Failure to Prevent Significant Medication Error Due to Unavailable Scheduled Pain Medication
Penalty
Summary
A significant medication error occurred when a resident with chronic pancreatitis, severe chronic kidney disease, and chronic pain did not receive seven scheduled doses of a long-acting pain medication (MS Contin ER 30 mg) as ordered by the physician. The medication was prescribed to be administered three times daily for pain management. The missed doses were due to the medication not being available at the facility on multiple occasions across March and April, as documented in the Medication Administration Record and nursing notes.
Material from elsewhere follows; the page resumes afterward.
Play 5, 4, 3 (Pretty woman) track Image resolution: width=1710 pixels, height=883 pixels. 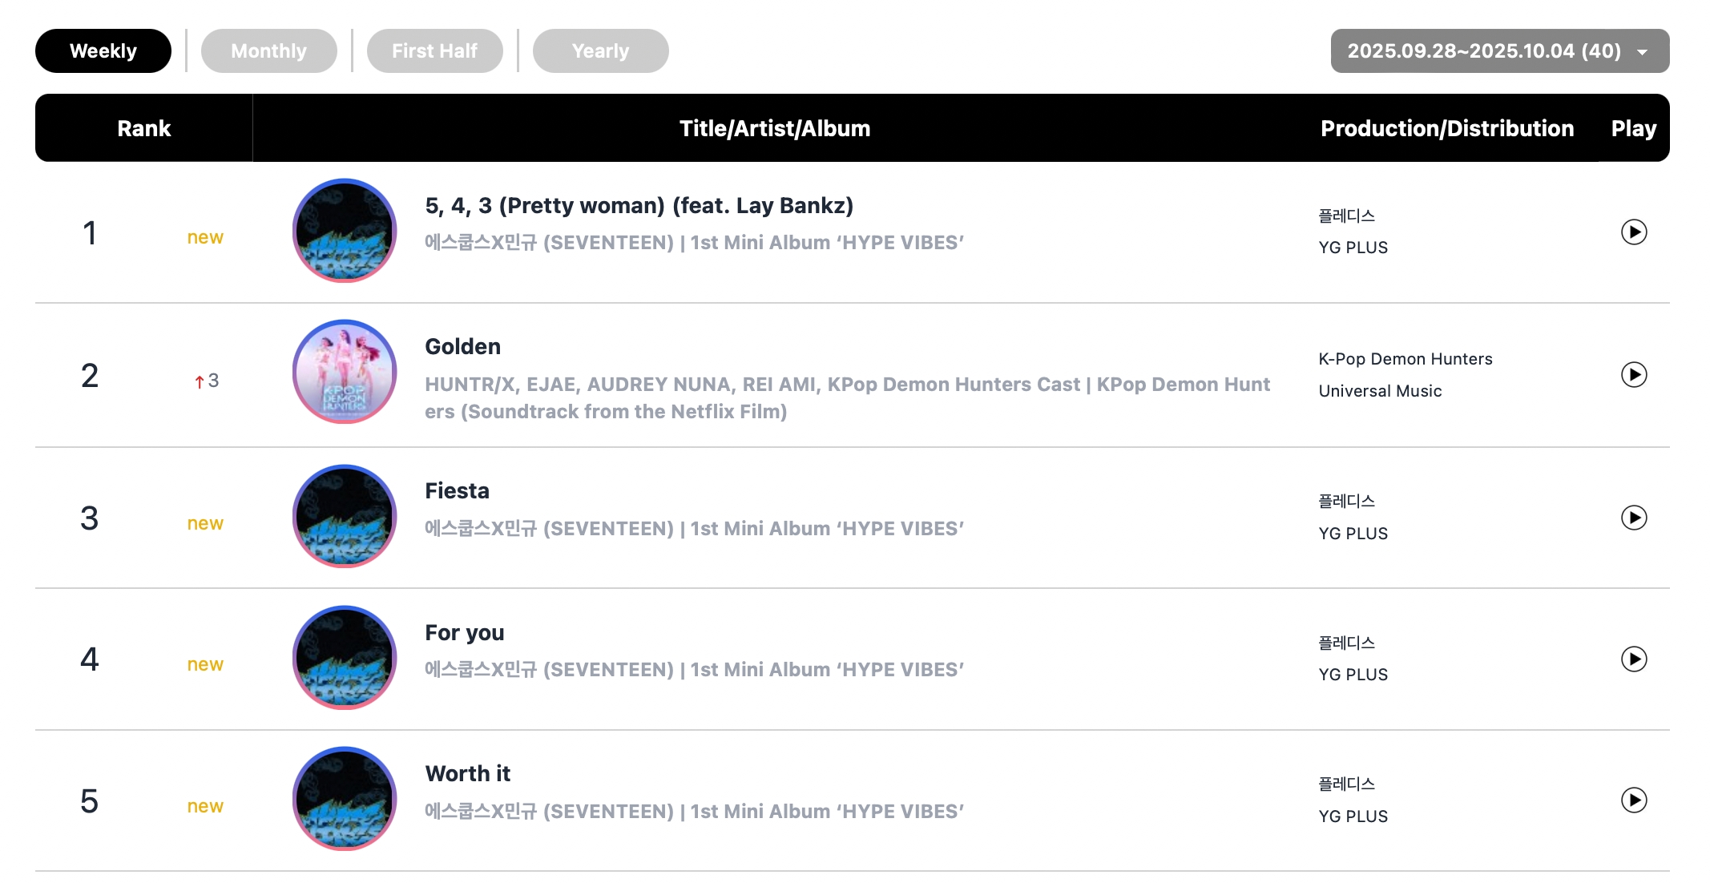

Nursing staff and medication aides reported that the medication was not available to administer at the scheduled times, and in several instances, the pharmacy had not yet delivered the medication. Staff interviews revealed that the process for reordering medications was not consistently followed, with some staff not contacting the pharmacy or physician promptly when the medication supply was low or depleted. Instead, staff often relied on administering the resident's as-needed (PRN) pain medication in place of the scheduled long-acting medication, which was not equivalent in duration or frequency. The resident was aware of the missed doses and expressed confusion and concern about the facility's inability to maintain an adequate supply of his prescribed pain medication, especially given his ongoing need for pain control. The pharmacy consultant and medical director both confirmed that medications should be reordered before the last dose is given, and the medical director considered the missed doses a significant medication error. The DON and administrator were not aware of the missed doses until after the fact and acknowledged that medications should be available as ordered.